TGen-led studies identify genetic links to kidney disease, kidney failure
PHOENIX, Ariz. ? June 26, 2010 ? Researchers at the Translational Genomics Research Institute (TGen) will make two presentations at this week's 70th Scientific Sessions of the American Diabetes Association, June 25-29, in Orlando, Florida.
One presentation describes a DNA study of American Indians in Arizona, in which a TGen-led team discovered a genetic biomarker with a significant association to kidney failure.
The study showed "the strongest evidence" for association with End Stage Renal Disease (ESRD), or kidney failure, in marker rs13315275, and also found evidence of some lesser associations between ESRD and four other markers.

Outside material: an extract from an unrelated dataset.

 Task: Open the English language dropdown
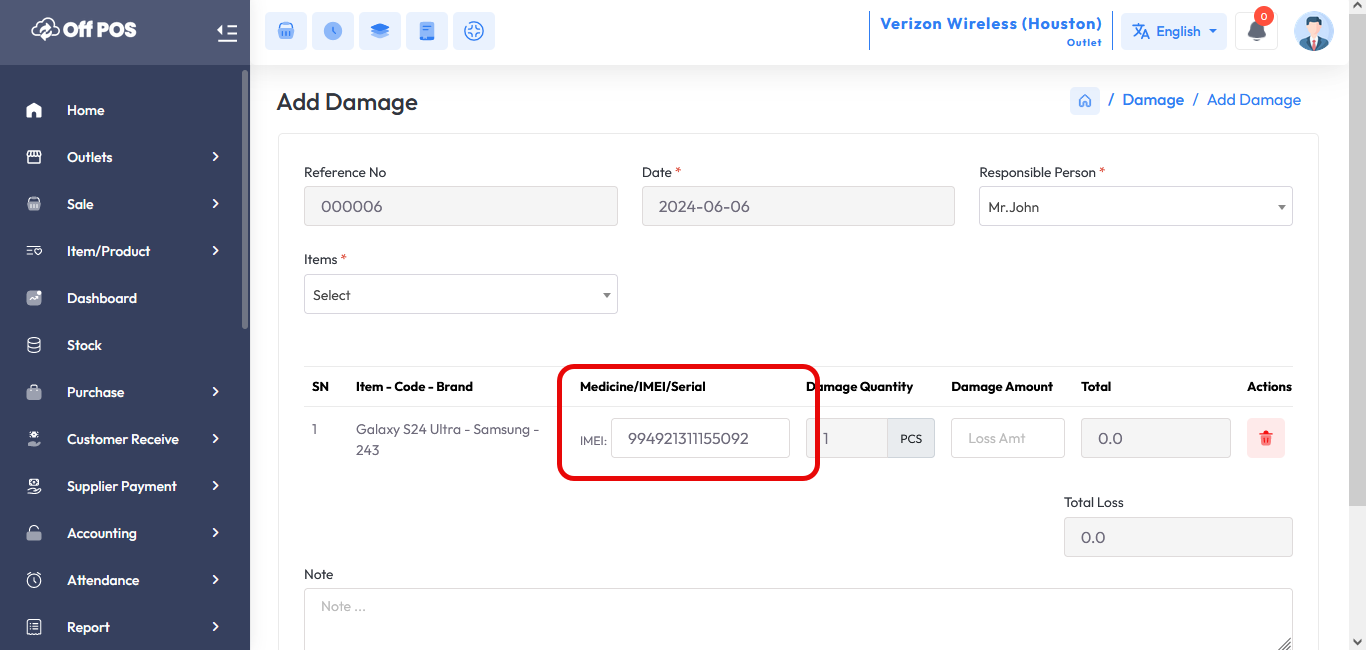[1174, 31]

"This study could someday lead to better treatment options for those patients suffering from diabetic kidney disease," said Dr. Johanna DiStefano, Director of TGen's Diabetes, Cardiovascular and Metabolic Diseases Division, and lead author of the study's abstract. "We are conducting ongoing studies to further investigate these markers, and potentially what they might mean for the development of new therapeutics."
All five biomarkers are genetic variants of the gene SUCNR1, which is located in a chromosomal region of the human genome identified as 3q24-q27. This region has been linked to diabetic nephropathy (DM), or diabetic kidney disease, in previous studies.

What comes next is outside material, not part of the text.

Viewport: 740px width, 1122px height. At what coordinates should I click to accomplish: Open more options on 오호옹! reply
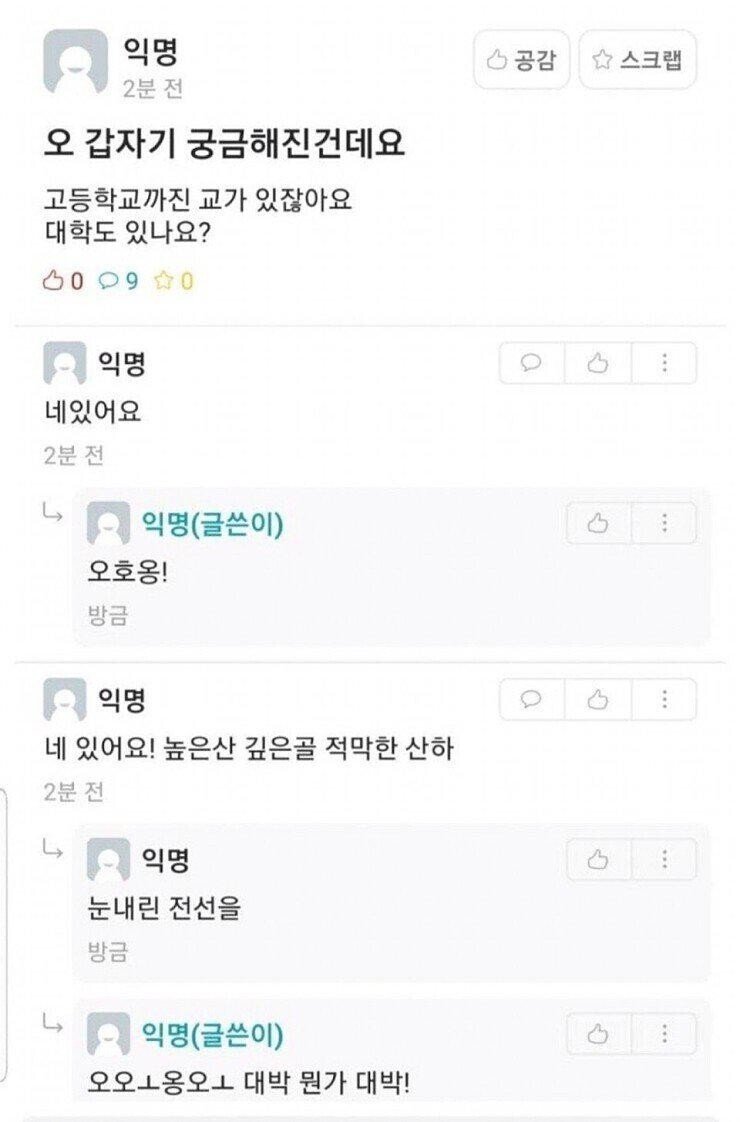point(664,523)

SUCNR1 is a receptor gene that acts on succinate in the kidneys to mediate the rennin-angiotensin system (RAS), a hormone system that helps control the body's blood pressure and fluid balance. High blood pressure can damage the heart, kidneys and exacerbate the harmful effects of diabetes.
Past studies have shown that diabetes is relatively high among Arizona's Native American communities.
In another TGen study presented Friday, June 25, at the ADA sessions, researchers initiated an investigation into the ways that the PVT1 gene impacts development of diabetic kidney disease.
Previous studies have shown an association between PVT1 and kidney failure in patients with diabetes, both autoimmune (type 1) and that most commonly caused by excessive weight, poor diet and lack of exercise (type 2).
In the new study, researchers found that PVT1 was expressed in mesangial cells, which are specialized cells around blood vessels in the kidneys, at a rate up to five times higher in conditions of high glucose (high blood sugar), compared to normal glucose levels. High blood sugar is a signature symptom of diabetes.
"These findings show that additional study of the role of PVT1 in diabetic kidney disease is well-justified," said Dr. Lucrecia Alvarez, a TGen Post-Doctoral Fellow and the first author of the study's abstract. Dr. Alvarez announced the findings during an oral presentation at the ADA sessions.